What will happen if key industries close shop and move to states with fewer regulations and no commitment to slowing climate change?

After months of negotiations, Brown and legislative leaders unveiled a deal this week with two bills: One would extend cap and trade through 2030; the other would launch a new program to step up efforts to clean the air in the most polluted communities. The package strikes the right balance: tackling dirty air at home while continuing a proven program to cut global greenhouse gases without slowing economic growth.

So far, California has demonstrated that a state can aggressively cut carbon and not slow economic growth. But even some of the most pro-climate lawmakers privately worry whether that success can continue in light of the more ambitious goals adopted last year in Senate Bill 32, which obligated the state to reduce emissions 40% below the 1990 level by 2030.

What will happen, for example, if compliance costs are higher than expected and Californians face price spikes at the gas pump or on their utility bills? Will voters turn against the climate change program and force lawmakers to undo SB 32? This is no idle worry — just ask recalled Gov. Gray Davis what happened after the electricity crisis in the early 2000s. Californians have a history of ballot-box revolutions.

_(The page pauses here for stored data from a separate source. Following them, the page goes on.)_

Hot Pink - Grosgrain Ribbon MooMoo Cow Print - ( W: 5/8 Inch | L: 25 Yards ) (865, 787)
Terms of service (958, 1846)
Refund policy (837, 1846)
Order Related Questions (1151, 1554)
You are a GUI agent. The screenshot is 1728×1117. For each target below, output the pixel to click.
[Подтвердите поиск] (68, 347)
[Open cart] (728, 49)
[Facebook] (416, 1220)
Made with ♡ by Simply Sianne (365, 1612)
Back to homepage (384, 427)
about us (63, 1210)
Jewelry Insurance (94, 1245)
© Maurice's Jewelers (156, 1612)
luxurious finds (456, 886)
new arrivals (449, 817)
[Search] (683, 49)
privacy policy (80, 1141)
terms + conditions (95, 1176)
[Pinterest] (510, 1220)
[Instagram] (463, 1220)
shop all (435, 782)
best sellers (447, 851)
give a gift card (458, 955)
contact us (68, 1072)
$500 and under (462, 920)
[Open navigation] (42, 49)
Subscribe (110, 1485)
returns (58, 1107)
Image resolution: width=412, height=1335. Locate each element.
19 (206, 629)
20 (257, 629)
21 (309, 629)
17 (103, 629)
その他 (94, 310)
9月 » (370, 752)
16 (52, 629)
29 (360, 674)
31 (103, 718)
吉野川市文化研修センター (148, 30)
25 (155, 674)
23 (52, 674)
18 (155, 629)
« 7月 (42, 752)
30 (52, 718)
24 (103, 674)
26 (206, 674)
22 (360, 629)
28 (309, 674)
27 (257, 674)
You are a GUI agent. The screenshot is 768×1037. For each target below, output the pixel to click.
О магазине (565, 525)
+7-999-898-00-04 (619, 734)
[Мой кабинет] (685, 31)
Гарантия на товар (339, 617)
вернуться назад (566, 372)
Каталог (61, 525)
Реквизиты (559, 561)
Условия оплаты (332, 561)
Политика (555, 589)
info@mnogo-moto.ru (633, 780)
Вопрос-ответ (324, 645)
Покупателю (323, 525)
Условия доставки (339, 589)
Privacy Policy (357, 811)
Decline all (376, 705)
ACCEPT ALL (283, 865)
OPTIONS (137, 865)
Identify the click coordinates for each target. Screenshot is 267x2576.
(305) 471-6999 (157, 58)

What will happen if key industries close shop and move to states with fewer regulations and no commitment to slowing climate change? Could that deter developing nations from joining the fight against global warming for fear of stalling their growing economies? That fear of doing too much, too fast and triggering a backlash has cast a shadow over the state’s climate change goals. It’s why Brown wants the more business-friendly cap-and-trade program instead of strict, direct regulations on every source of pollution, as some environmentalists have sought. It’s also why the proposed extension would cap the price of the credits that businesses can buy in lieu of meeting the carbon-reduction targets, which should hold down compliance costs.

Some environmentalists — particularly those representing the most polluted communities — argue that in pursuing a cap-and-trade extension, Brown made too many concessions to the oil industry. The deal, for example, shelves a rule recommended by the California Air Resources Board that would have forced refineries to install equipment to cut greenhouse gas emissions, which could have the added the benefit of reducing air pollution in the surrounding communities. Instead, the bill would allow refineries to buy pollution credits or pay for emissions reductions elsewhere in the country to meet their mandates.

True, that’s an immediate win for the oil industry. But the companion air quality bill would require refineries and other major polluters to modernize their emissions control equipment by 2023. That mandate, plus new monitoring requirements, increased penalties for polluters and community-specific air quality plans should, over time, be a win for residents living with dirty air.

Lawmakers from both parties are balking at some of the deals Brown made to muster a two-thirds majority — the threshold for tax bills, as some critics claim the cap-and-trade legislation is. But, ultimately, Brown was right to compromise in pursuit of the larger goal. California has stepped up to help lead to fight to slow global warming, and the state must have a workable, affordable program to fulfill its ambitious yet much-needed climate goals.